Prompt 1 » According to the text on the 2022 PKR leadership election, during which months was the election held?
Prompt 2 » In the text on the 2022 PKR leadership election, repeat the passage from "A leadership election" to "the central level.".
------ Document excerpt ------
A leadership election was held by the People's Justice Party (PKR) in Malaysia from April to July 2022 to elect new leadership on the central level.  

For the party presidency, it was highly unlikely for incumbent president Anwar Ibrahim to face any potential opponents and being defeated and he would hence remain as the party president given to his prominent and dominant position in the party and politics following the departure of former deputy president Azmin Ali, his followers and a number of founding members aligned to Azmin whom they were embroiled in splits and fallouts with Anwar and eventually resulted in the 2020–2022 Malaysian political crisis which overthrew the democratically elected Pakatan Harapan (PH) administration. 2018 PKR election was repeated with Anwar remaining as the party president after he was elected by walkover as he was the sole candidate for the party presidency in the election.
------ Provided records ------
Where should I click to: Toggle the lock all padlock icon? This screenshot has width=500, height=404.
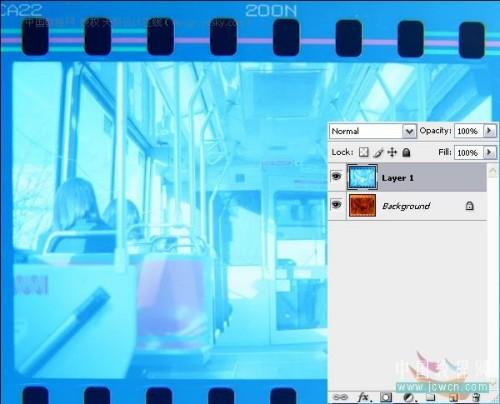coord(406,152)
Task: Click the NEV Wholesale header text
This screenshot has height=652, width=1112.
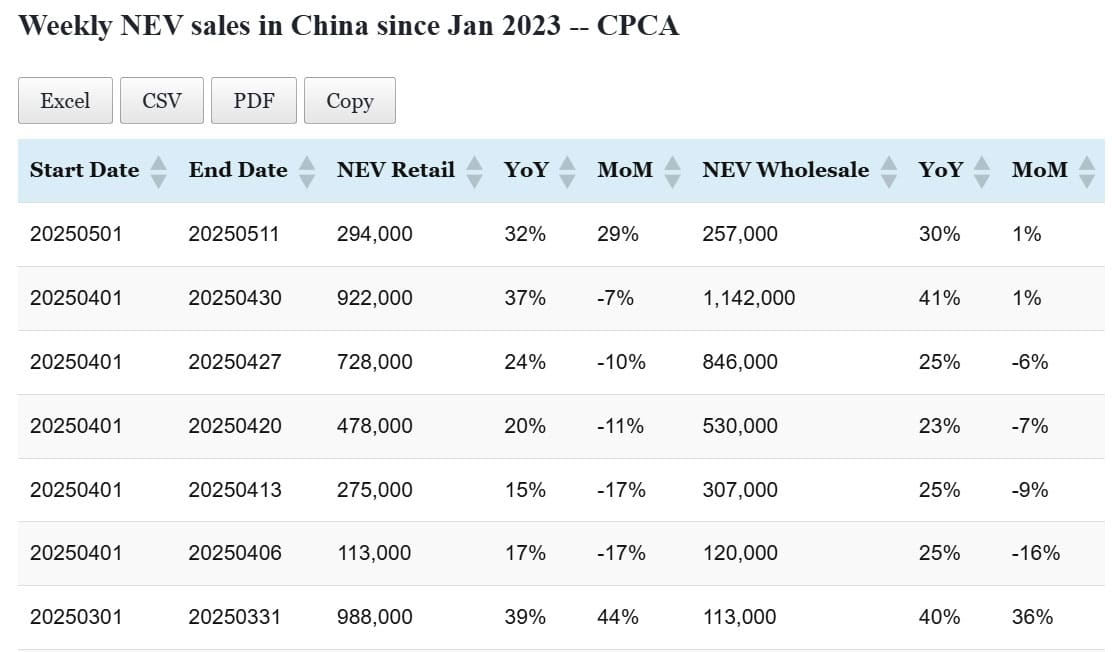Action: [x=785, y=170]
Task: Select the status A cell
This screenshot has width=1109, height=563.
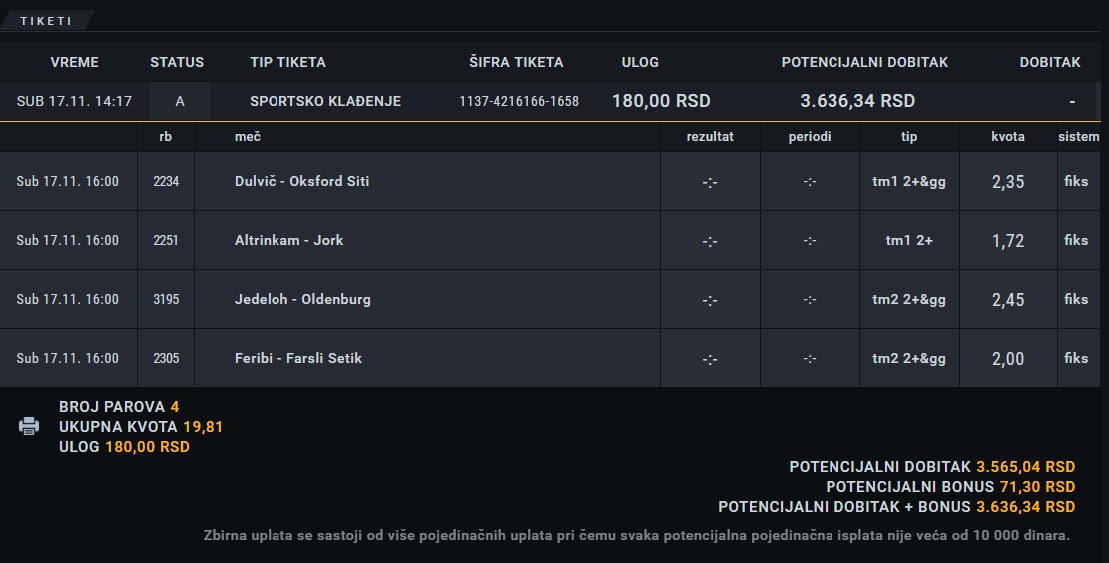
------
Written response 1 » From April to July 2022.

Written response 2 »
A leadership election was held by the People's Justice Party (PKR) in Malaysia from April to July 2022 to elect new leadership on the central level.